>> Begin Text segment

Instead of the workaround I just rebooted it and it became master again.
Hi,
I can confrim the issue exists. We're experiencing this behaviour on both of our Production-Clusters since upgrading to 19.1.8. I tried setting our secondary to "persistent carp maintenance mode", which usually makes the primary node master again, but this also failed. I'll reboot the secondary after work, to make it slave again.
Cheers,
Wayne
Quote from: Wayne Train on May 27, 2019, 10:50:53 AM
Hi,
I can confrim the issue exists. We're experiencing this behaviour on both of our Production-Clusters since upgrading to 19.1.8. I tried setting our secondary to "persistent carp maintenance mode", which usually makes the primary node master again, but this also failed. I'll reboot the secondary after work, to make it slave again.
Cheers,
Wayne
How many carp IPs do you have and which type?

>> End Text segment

■ Given instruction A ■
Copy the passage of the forum thread between "Instead of the" and "and which type?", inclusive, word for word.

>> Begin Raw records

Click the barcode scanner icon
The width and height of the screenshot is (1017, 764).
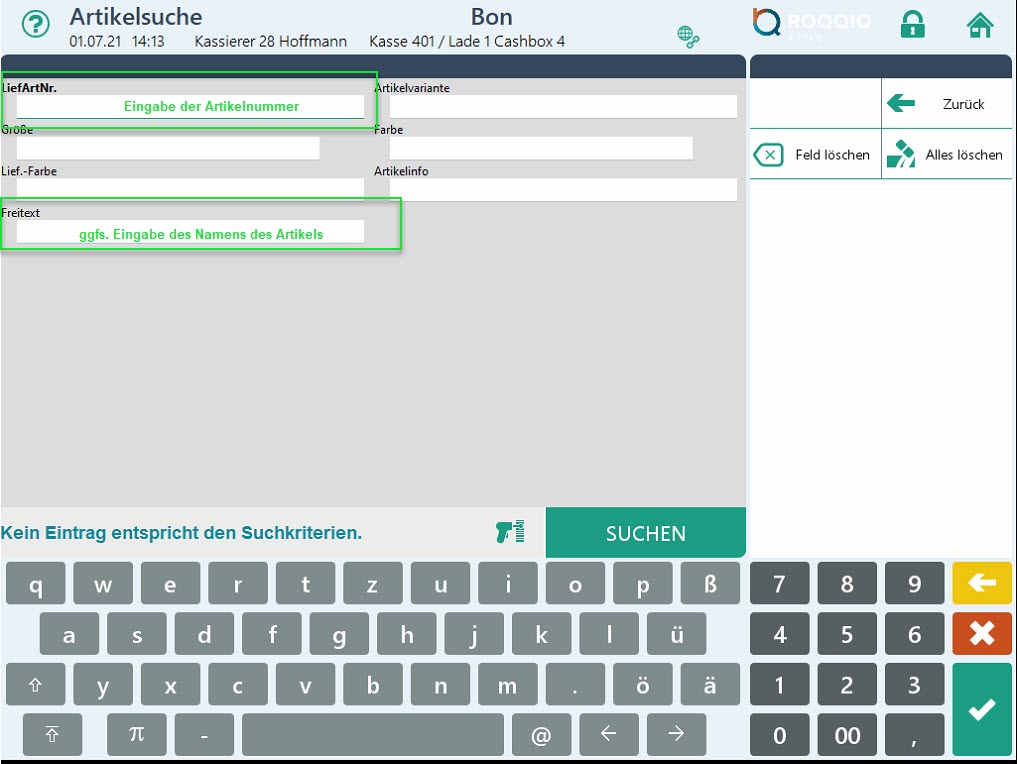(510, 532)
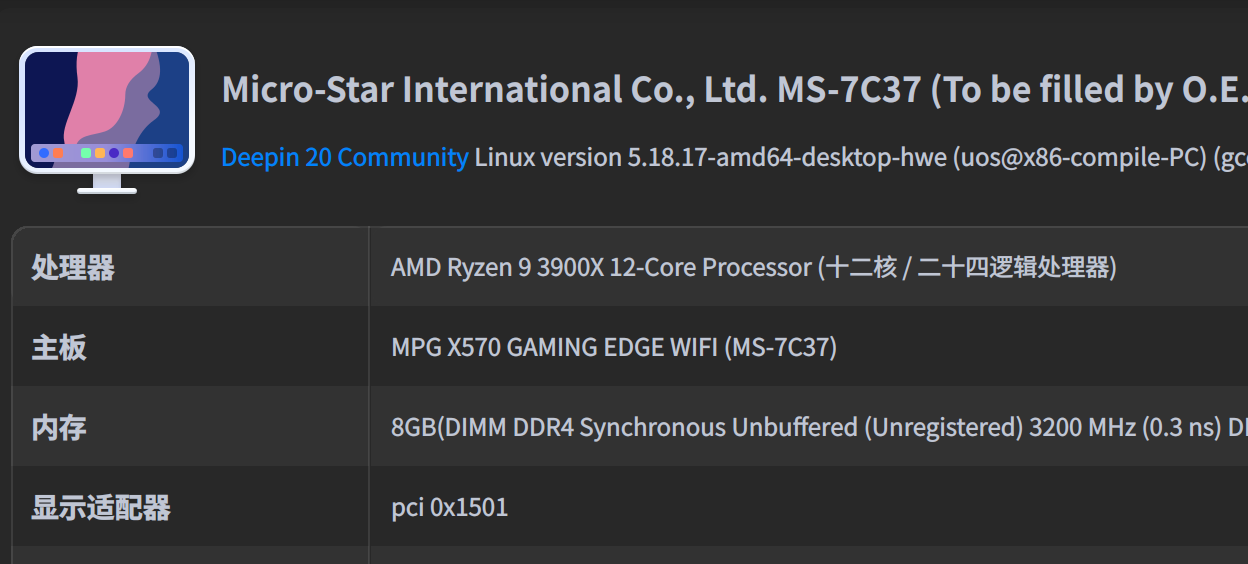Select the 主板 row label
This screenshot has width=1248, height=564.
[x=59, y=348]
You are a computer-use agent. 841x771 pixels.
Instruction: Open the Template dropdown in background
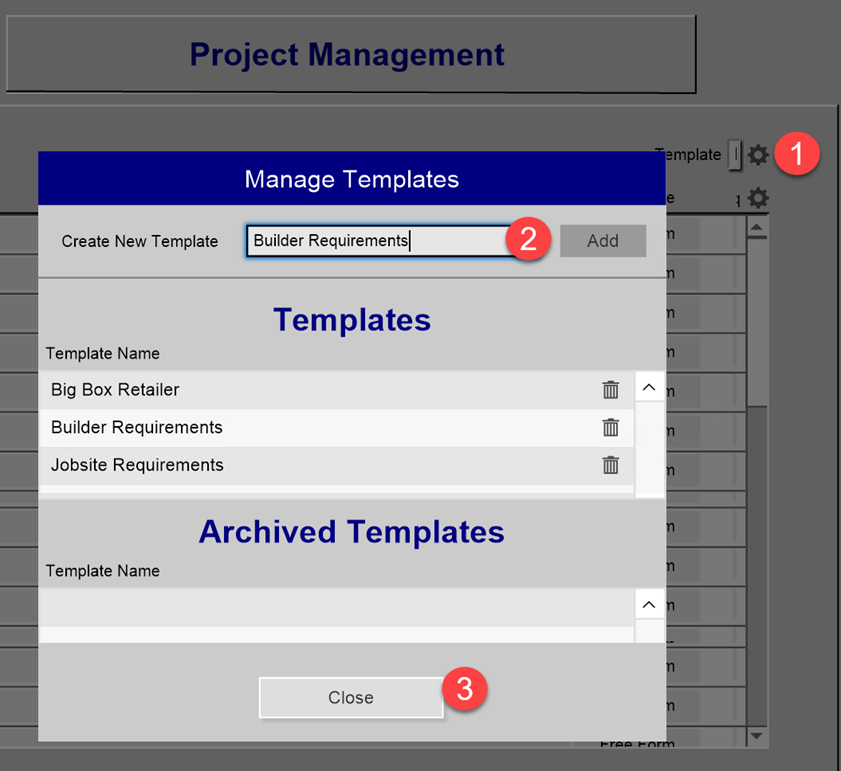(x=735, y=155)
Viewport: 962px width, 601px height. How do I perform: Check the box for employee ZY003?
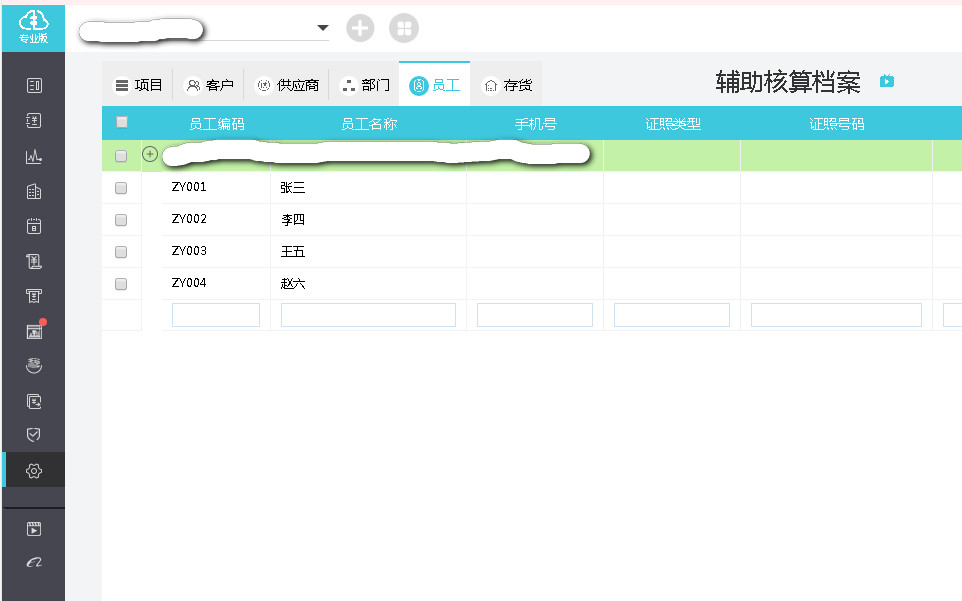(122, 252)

>> End Raw records
>> Begin Raw records

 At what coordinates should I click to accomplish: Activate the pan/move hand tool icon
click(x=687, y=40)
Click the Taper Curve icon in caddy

>> End Raw records

■ Given instruction B ■
Repeat the lines of the rows between the line holding "At what coordinates" and the line holding "Click the Taper Curve icon in caddy", inclusive, without any change.

■ Exercise solution A ■
Instead of the workaround I just rebooted it and it became master again.
Hi,
I can confrim the issue exists. We're experiencing this behaviour on both of our Production-Clusters since upgrading to 19.1.8. I tried setting our secondary to "persistent carp maintenance mode", which usually makes the primary node master again, but this also failed. I'll reboot the secondary after work, to make it slave again.
Cheers,
Wayne
Quote from: Wayne Train on May 27, 2019, 10:50:53 AM
Hi,
I can confrim the issue exists. We're experiencing this behaviour on both of our Production-Clusters since upgrading to 19.1.8. I tried setting our secondary to "persistent carp maintenance mode", which usually makes the primary node master again, but this also failed. I'll reboot the secondary after work, to make it slave again.
Cheers,
Wayne
How many carp IPs do you have and which type?

■ Exercise solution B ■
 At what coordinates should I click to accomplish: Activate the pan/move hand tool icon
click(x=687, y=40)
Click the Taper Curve icon in caddy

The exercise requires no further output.